Cerpen
Disukai
3
Dilihat
5,627
Apa Salahku Ibu?
Drama


Insecure adalah suatu Qadarullah yang harus dijalani. Untuk menjadi pribadi yang tangguh dan mandiri.

           Namaku Faris, aku adalah anak kedua, aku punya satu kakak perempuan yang jarak umurnya cukup jauh denganku. Ayahku seorang petani, ibuku bekerja sebagai penjahit. Aku merasakan kebahagian bersama dengan keluargaku. Hingga hari itu datang di mana kebahagiaan kelurgaku seakan musnah menjadi mendung kelabu.

           Sore itu tak sengaja kudengar ayah dan ibuku bertengkar hebat hingga kulihat ibuku membawa tas besar. Aku tak mampu berkata-kata melihatnya, hanya linangan air mata. Aku dan kakakku saling menguatkan dengan berpegangan tangan.

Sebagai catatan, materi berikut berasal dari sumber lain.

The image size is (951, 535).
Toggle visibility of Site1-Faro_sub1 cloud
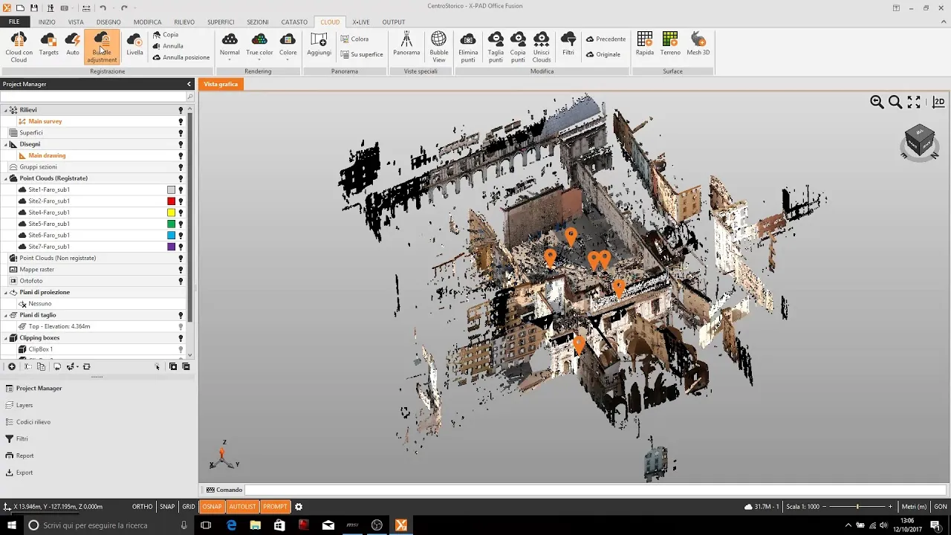click(181, 190)
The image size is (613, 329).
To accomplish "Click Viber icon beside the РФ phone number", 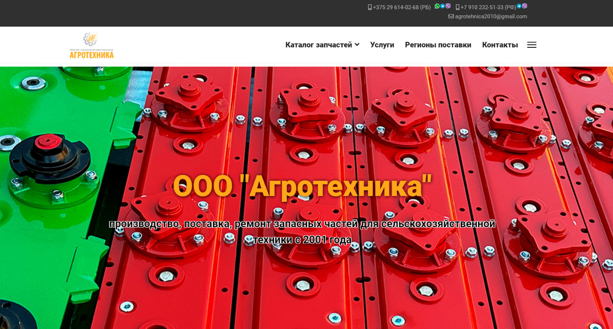I will [x=525, y=6].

           Tak hanya aku dan keluargaku yang melihat langsung tetapi tetangga sekitar rumahku mengetahui kejadian itu. Ayahku memeluk kami dengan sayang seakan memberi kekuatan. Masih ada ayah yang menjaga dan menyayangiku.

           Setelah kejadian sore itu, Tindakan Ibuku menjadi buah bibir tetangga dan teman-temanku. Saat aku bermain dengan temanku dan pergi ke warung kepergian ibuku menjadi topik bahasan bagi mereka.

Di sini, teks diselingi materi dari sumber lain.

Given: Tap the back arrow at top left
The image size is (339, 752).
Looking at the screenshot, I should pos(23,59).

           “Ibumu pergi, ya?” kata Rizki.

           “Iya, ke mana? Sama cowok ya?” tanya Adi lagi.

    Aku hanya bisa diam saat teman-temanku mulai bertanya-tanya tentang ibuku. Beredar berita ibuku pergi dengan laki-laki lain yang berstatus suami orang. Bahkan terjadi insiden jambak-menjambak antara ibu dan istri laki-laki itu. Sungguh memalukan bukan, kayak cerita di sinetron tapi ini nyata dan yang kena dampak terbesar adalah kami anak-anaknya.

Semua bermula dari ibu yang bekerja sebagai pembantu di rumah orang. Dan laki-laki itu adalah sopir travel di tempat yang sama. Awalnya biasa saja, namun belakangan ibu berubah. Mulai dari dandanan yang tak sewajarnya terkesan berlebihan juga. Hingga insiden ini terjadi.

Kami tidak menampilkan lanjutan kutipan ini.